In my experience of cleaning and being self-employed, there are some ups and downs to this business.

In case anyone’s interested in starting a cleaning business, I thought I’d share some of the things I learned along the way. Plus, some of the differences between working for a cleaning company vs being self-employed with your own cleaning service.

How To Get Started

Here’s how it went for me…

I first started cleaning as an occupation when I was 16 years old. I had a job as housekeeper at a local hotel. I did that for awhile, then I moved on to working for individuals who were working for themselves cleaning homes.

I really enjoyed the work that I was doing but I saw greater potential if I were to start my own business. I wanted more.  So I started by placing an ad in the local newspaper. It went slowly at first, but finally I  received a call.

I worked hard, and over a period of about a year my business had grown to over 20 clients.

I learned some valuable lessons along the way.  Plus, there are differences in working for a company  and being self-employed.

Working For A Company vs Being Self-Employed
If you work for a company, there are some good things like not having to worry about taxes, making schedules, and firing or hiring workers. You simply have to show up to work and do your work.

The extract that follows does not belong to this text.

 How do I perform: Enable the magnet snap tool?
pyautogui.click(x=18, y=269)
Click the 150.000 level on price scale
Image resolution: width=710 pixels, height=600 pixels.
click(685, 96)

On the other hand, if you’re self-employed, you are your own boss. Therefore, you make decisions on when you work and when you don’t. If you’re working for a company, you may not have that kind of flexibility.

Plus, as a company employee, there will probably be a set hourly rate that you work for — meaning that you only get paid for exactly how many hours you work. However, if you are self-employed, you decide what your wages are for the work that you do.

So, if you would rather let someone else do all of the paperwork, then maybe self-employment is not for you. But, if you think you would enjoy the freedom of working when you want and being able to take vacation when you want, then here are a few tips to get you started.

How To Be A Self-Employed House Cleaner

  • First of all, get out there and spread the word that you are starting your own business.
  • Take pride in in your work and always do your best to please your customer.
  • Give a follow-up call to ask if they were pleased with your services. If the customer is happy with your work they will more than likely recommend you to other people.
  • Always be honest and trustworthy.  People want someone that they can trust to come into their home.
  • Be professional at all times. You want to make a good impression to your customer, and anyone else who might see you arriving or leaving someone’s home.
  • Be firm but fair when pricing jobs. Make sure to take into consideration what time and money you have already invested to complete the job at hand.
  • Keep track of all the money that you have made, products you bought, and mileage on your vehicle throughout the year — you will need that information for tax purposes.

If you are considering cleaning for living remember this: Take what you are passionate about and run with it. The doors are right in front of you all you have to do is open them.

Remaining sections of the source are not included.